In another place and another time, the resignation of a top securities regulator who clashed with politicians might rattle the confidence of investors. But this is Canada and Ontario 2020 where the resignation of the CEO of the mighty Ontario Securities Commission caused nary a twitter.

Oh, there were a couple of comments about why Maureen Jensen likely left her post before her term was up. The most obvious and plausible explanation is that she clashed with Doug Ford’s Conservative provincial government. One investment adviser said “We have this strange situation where we have the most progressive regulator of the provinces, which is saddled with the most regressive government of the day.”

That simple explanation implies that the OSC is a bold and progressive defender of investor rights, clients’ interests, and other worthy governance objectives. The resignation suggests the OSC is being forced by political actors who aim to undo the good work of protecting investors and the honest functioning of Canada’s leading capital market. But is that true? There are good reasons for concluding the opposite, which is that Ontario and Canadian investors and financial markets suffer from a surfeit of regulatory burden and confusion. The OSC is a member of the Canadian Securities Administrators (CSA), a national regulatory regime without actually being a national securities regulator.

Perhaps the Jensen resignation could serve as a spark for reform of securities market regulation rather than as an indicator of the Ford government’s regressive attempt to screw investors for the benefit of industry.

Reform may already be underway. In a fiscal statement last November, the government announced the creation of a “task force” to review the role of the OSC. The Securities Act has not been reviewed in over 15 years, said the government. The act is “outdated, and should support modern capital markets. Ontario will undertake measures to create a modernized securities regulatory framework that is responsive to innovation and changes in a rapidly evolving marketplace.”

Many experts in the arcane business of regulation appear to support the review.
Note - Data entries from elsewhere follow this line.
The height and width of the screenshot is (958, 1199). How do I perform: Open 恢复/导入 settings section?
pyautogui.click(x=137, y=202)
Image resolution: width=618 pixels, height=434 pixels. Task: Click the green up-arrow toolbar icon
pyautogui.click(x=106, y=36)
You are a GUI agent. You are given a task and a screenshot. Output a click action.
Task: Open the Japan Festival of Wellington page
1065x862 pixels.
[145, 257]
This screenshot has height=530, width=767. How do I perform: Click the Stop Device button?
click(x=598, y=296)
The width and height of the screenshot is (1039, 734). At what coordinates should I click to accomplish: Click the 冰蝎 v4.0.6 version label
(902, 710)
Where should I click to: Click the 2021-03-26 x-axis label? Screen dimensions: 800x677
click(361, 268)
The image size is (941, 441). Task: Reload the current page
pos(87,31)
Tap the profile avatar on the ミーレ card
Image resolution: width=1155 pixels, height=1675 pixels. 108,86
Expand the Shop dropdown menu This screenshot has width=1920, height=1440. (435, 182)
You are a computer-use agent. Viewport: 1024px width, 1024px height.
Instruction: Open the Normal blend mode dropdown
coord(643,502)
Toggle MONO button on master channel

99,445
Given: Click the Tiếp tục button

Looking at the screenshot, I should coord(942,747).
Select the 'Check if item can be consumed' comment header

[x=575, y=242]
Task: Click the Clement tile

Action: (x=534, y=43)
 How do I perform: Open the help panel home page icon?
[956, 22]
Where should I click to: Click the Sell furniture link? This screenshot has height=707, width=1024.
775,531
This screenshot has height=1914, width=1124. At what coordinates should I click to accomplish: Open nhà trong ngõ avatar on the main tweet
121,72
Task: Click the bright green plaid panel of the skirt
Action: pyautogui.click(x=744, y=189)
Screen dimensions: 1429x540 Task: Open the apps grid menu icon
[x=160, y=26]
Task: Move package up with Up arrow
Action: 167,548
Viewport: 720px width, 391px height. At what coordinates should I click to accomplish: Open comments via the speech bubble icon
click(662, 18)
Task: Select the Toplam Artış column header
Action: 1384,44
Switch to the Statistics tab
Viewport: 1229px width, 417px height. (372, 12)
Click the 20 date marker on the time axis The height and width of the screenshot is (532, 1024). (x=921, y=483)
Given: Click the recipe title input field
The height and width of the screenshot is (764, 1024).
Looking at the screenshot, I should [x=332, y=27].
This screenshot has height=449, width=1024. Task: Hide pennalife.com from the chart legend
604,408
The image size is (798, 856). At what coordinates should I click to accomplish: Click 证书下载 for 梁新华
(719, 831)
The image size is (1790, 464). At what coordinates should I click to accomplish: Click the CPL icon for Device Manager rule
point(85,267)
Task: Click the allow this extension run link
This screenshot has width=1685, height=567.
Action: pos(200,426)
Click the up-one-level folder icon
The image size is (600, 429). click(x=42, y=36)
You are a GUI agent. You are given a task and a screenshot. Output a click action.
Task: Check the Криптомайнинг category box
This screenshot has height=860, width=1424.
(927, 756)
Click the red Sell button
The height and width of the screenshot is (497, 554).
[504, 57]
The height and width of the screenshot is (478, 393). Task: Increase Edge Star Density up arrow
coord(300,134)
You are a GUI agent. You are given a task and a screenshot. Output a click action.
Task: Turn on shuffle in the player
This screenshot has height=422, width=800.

A survey of experts by Investment Executive magazine showed that many feel such a review is long overdue. In an interview Thursday, Canadian securities lawyer Phil Anisman warned that any Ontario review process could prove difficult. “An Ontario-only approach, whether for local issuers or not, necessarily has implications for the national regulator proposal. Ontario can’t do anything alone, if the so-called national co-operative regulator comes in.”

But a new review seems essential. Securities regulation is a bureaucratic swamp that will not easily be drained. Investor protection, corporate behaviour, corporate and individual malfeasance, market structures, fees and costs all seem to require tens of thousands of pages of legal micro-detail that keep thousands of lawyers and administration professionals fully employed.

The theory is that without regulation, market failure will destroy everything, although the accomplishments of regulatory control efforts are hard to quantify.

One example of OSC/CSA swampiness has been the push to review mutual fund fee structures. The effort was launched in 2012 and has yet to conclude. Proposals were outlined for comment in late 2018. The latest release in December 2019, said that securities regulatory authorities of 12 of the 13 CSA jurisdictions will publish final amendments in early 2020.

The OSC will not be adopting the final amendments to ban certain mutual fund fee structures, a decision initiated by the Ford government. The final mutual fund fee reforms by all other jurisdictions will not be published until “later in 2020,” eight years after the initiative was launched. Once in effect, the benefits of the reform will be hard to track.

Another regulatory effort that looks like a boondoggle from the outside is the multi-year CSA/OSC campaign to “Reduce Regulatory Burden.” Initially talked about as far back as 2003, the burden-reduction turtle is still in the swamp and has spent the past decade crawling around in search of closure.

In November 2018, the OSC established a Burden Reduction Task Force (the Task Force) to identify ways to enhance competitiveness for Ontario businesses by saving time and money for issuers, registrants, investors and other capital market participants.

On Jan. 14, 2019, the OSC published OSC Staff Notice 11-784: Burden Reduction, which outlines plans to broadly consult Ontario market participants on ways to further reduce regulatory burden and improve the investor experience through improved investment fund disclosure. One of Toronto’s leading law firms, Fasken, filed a statement essentially saying they had already responded to similar proposals from the CSA.

In September 2019, the CSA published for comment proposed rule amendments aimed at implementing eight initiatives that seek to eliminate duplicative requirements, streamline regulatory processes, codify frequently granted exemptions from certain rules for investment funds, and eliminate the need for certain regulatory approvals.

In November 2019, the OSC released its 100-page report, titled Reducing Regulatory Burden in Ontario’s Capital Markets, including 107 decisions and recommendations. On Jan. 8, 2020, Fasken distributed its response to the CSA proposals to reduce regulatory burden, a 45-page critique that said the proposals would not reduce or could actually increase the regulatory burden. It also said “the cost-benefit analysis provided by the OSC is flawed.”

There will be more to come from the OSC and CSA on regulatory burden reduction. But the turtle appears to be going nowhere, another indicator among many that Canadian securities regulation —national and provincial — needs a total review and overhaul. Although that, too, could become another turtle.